SUPPLIED RECORDS section start

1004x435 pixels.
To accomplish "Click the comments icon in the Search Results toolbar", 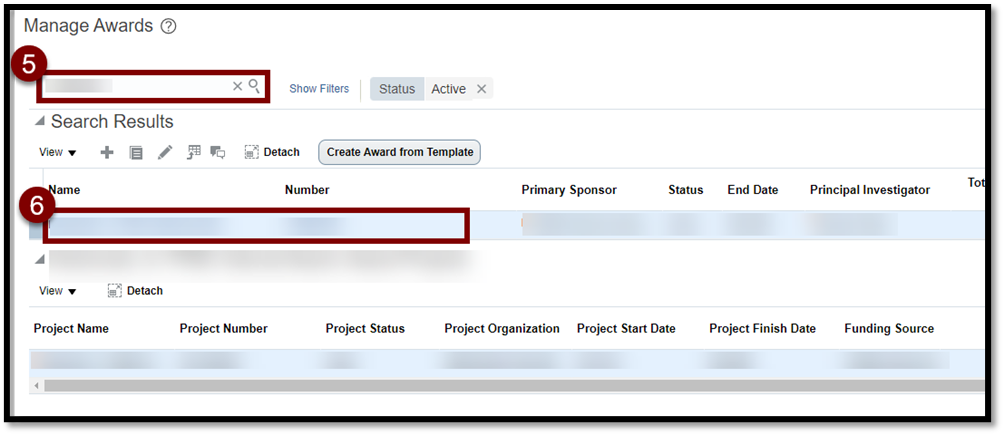I will click(218, 152).
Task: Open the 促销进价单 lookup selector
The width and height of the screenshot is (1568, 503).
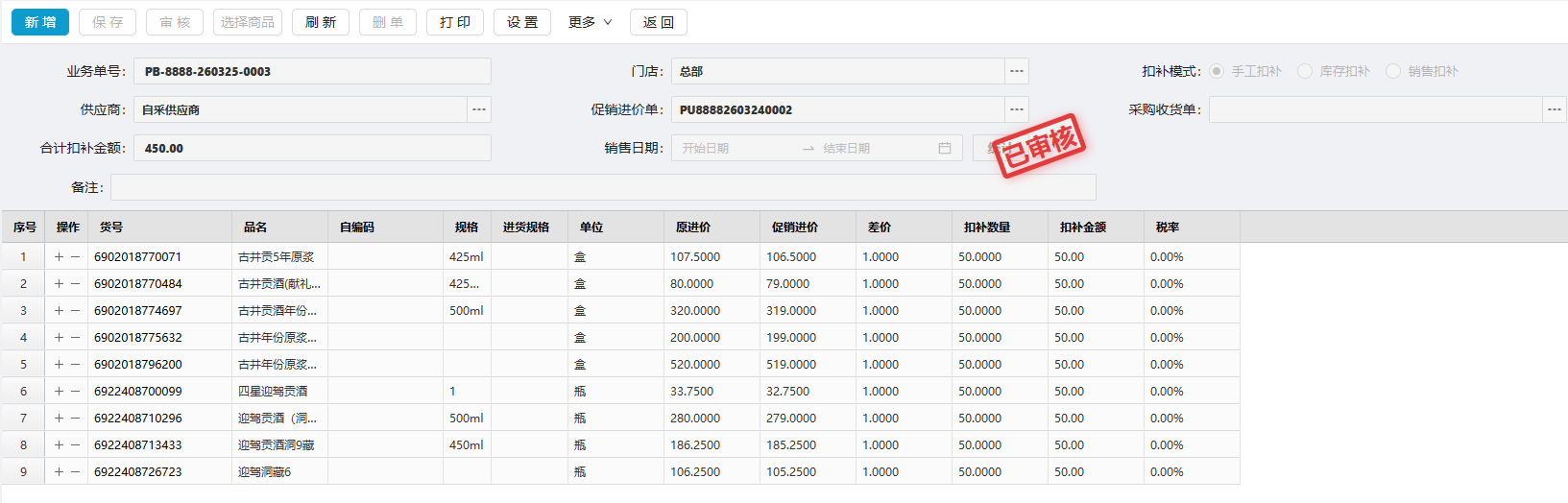Action: 1017,109

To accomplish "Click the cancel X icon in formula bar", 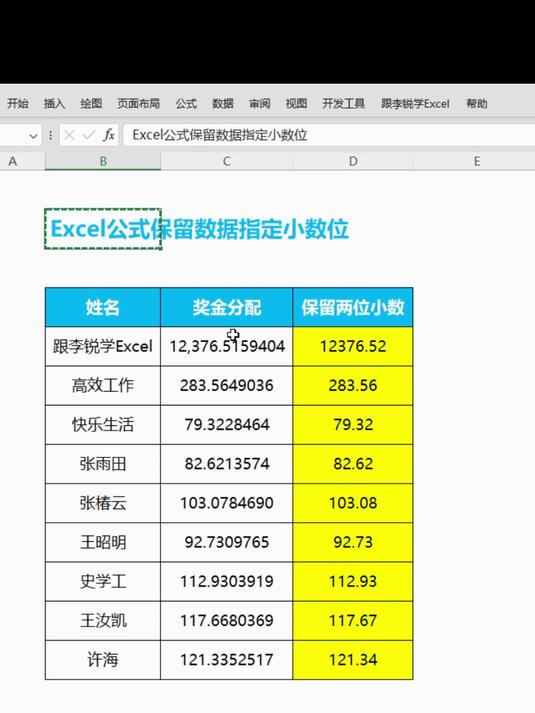I will (x=69, y=135).
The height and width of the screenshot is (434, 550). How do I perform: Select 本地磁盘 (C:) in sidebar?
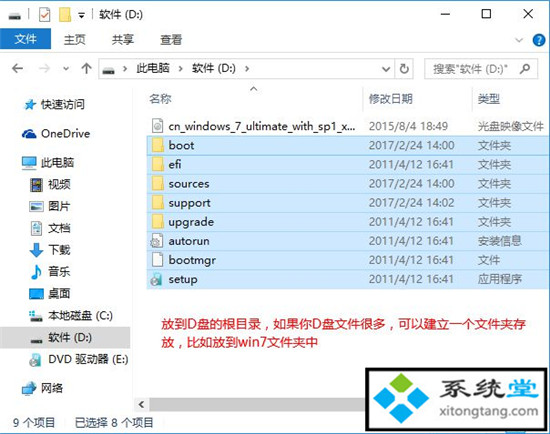[x=80, y=316]
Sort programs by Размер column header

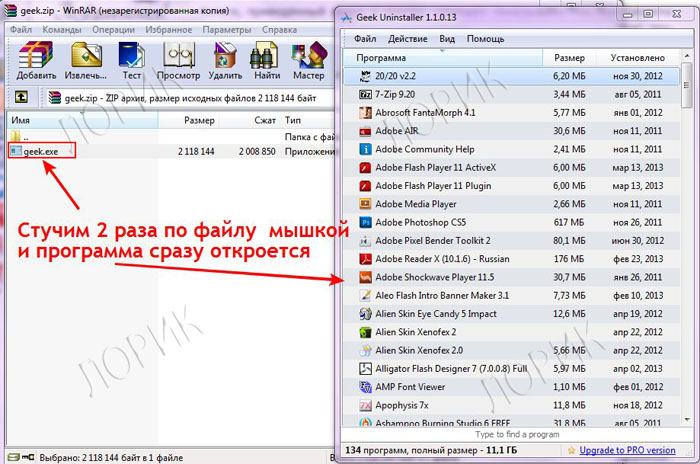coord(570,58)
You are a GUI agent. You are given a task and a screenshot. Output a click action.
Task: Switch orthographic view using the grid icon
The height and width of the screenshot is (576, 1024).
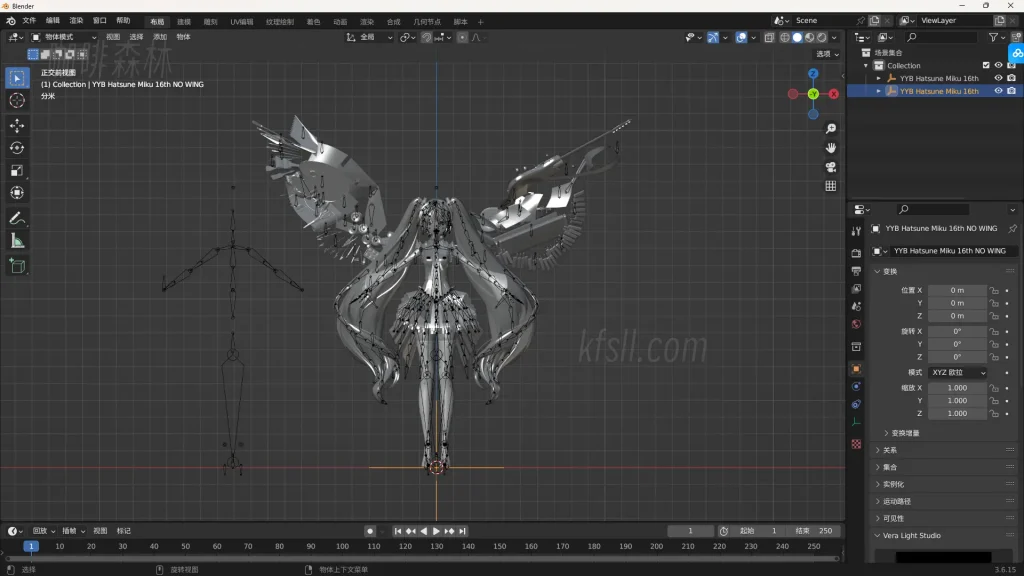tap(831, 186)
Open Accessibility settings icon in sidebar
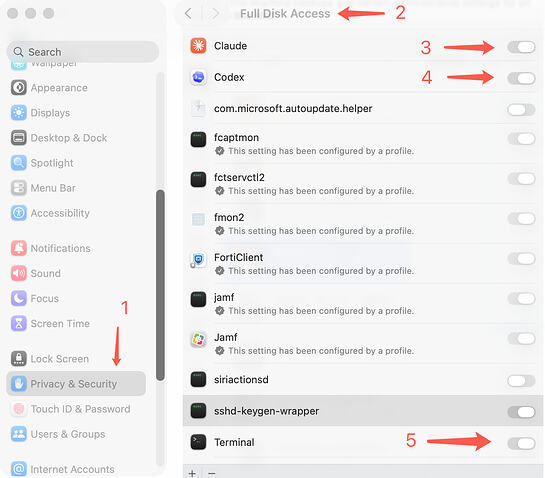This screenshot has height=478, width=545. (x=18, y=213)
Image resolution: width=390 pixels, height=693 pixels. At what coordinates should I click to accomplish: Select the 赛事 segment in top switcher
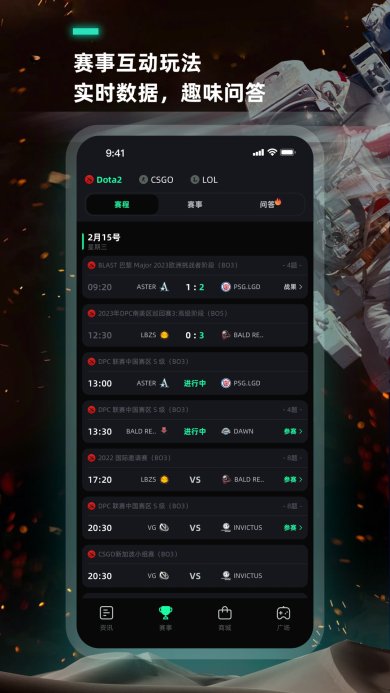(195, 205)
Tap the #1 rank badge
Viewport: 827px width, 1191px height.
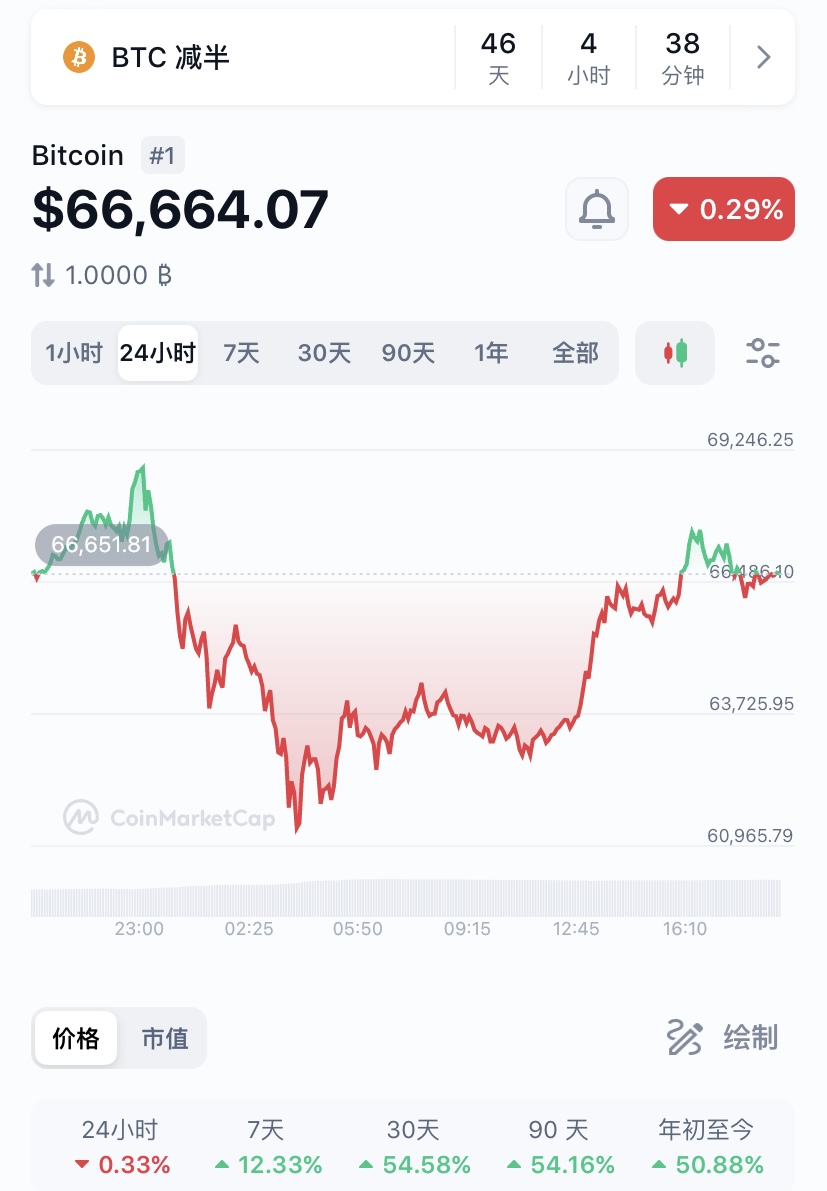[x=162, y=156]
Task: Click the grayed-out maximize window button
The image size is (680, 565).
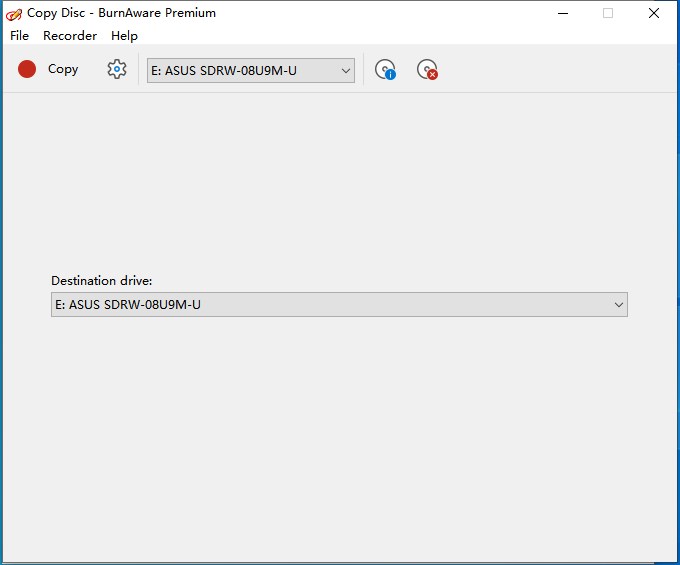Action: [607, 13]
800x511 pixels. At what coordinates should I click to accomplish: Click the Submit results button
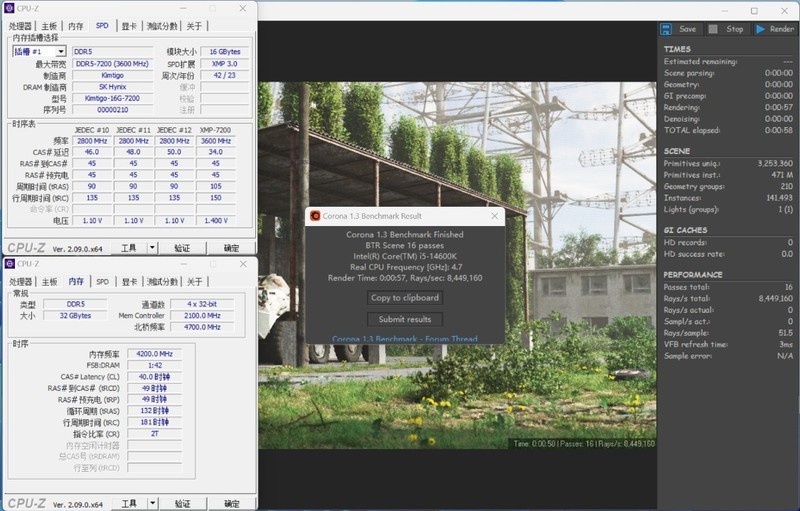click(404, 319)
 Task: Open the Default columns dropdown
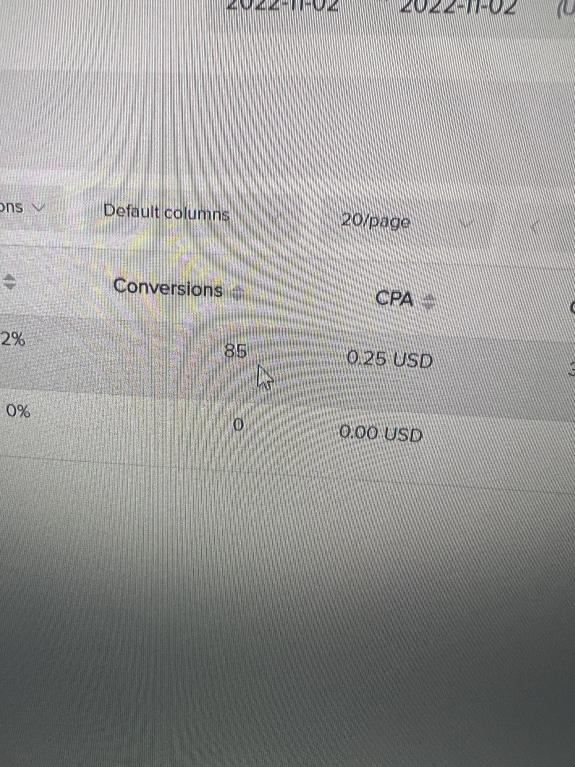pos(166,212)

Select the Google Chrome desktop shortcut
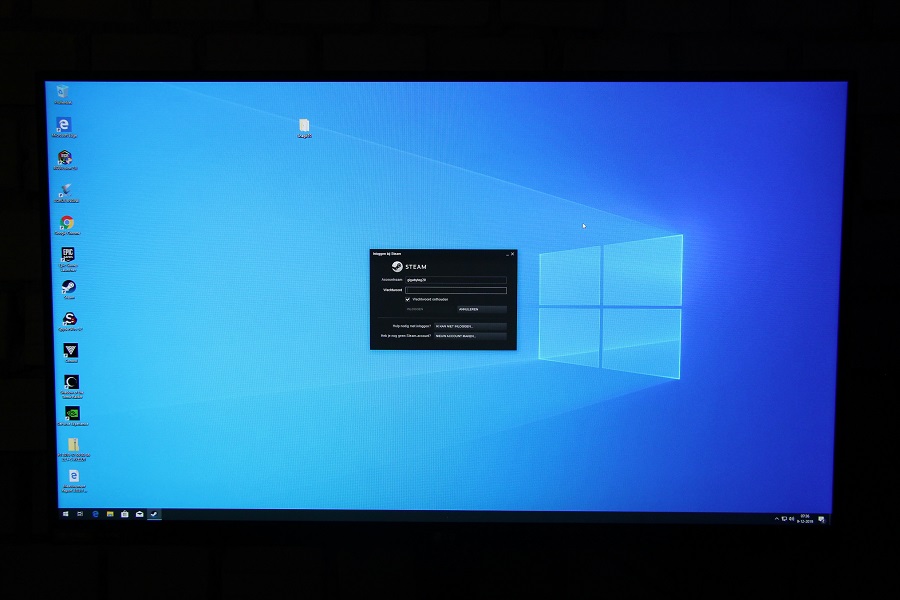coord(67,223)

SUPPLIED RECORDS section end

Your answer should hold only the lines from the one with "Task: Switch orthographic" through the final line of the listing above, transcribed exactly and without pictures.

Task: Switch orthographic view using the grid icon
The height and width of the screenshot is (576, 1024).
tap(831, 186)
Open Accessibility settings icon in sidebar
This screenshot has height=478, width=545. (x=18, y=213)
Image resolution: width=390 pixels, height=693 pixels. At what coordinates should I click to accomplish: Select the 赛事 segment in top switcher
(195, 205)
Tap the #1 rank badge
Viewport: 827px width, 1191px height.
[x=162, y=156]
Task: Click the grayed-out maximize window button
The image size is (680, 565).
Action: [607, 13]
800x511 pixels. At what coordinates should I click to accomplish: Click the Submit results button
click(404, 319)
 Task: Open the Default columns dropdown
pos(166,212)

Select the Google Chrome desktop shortcut
coord(67,223)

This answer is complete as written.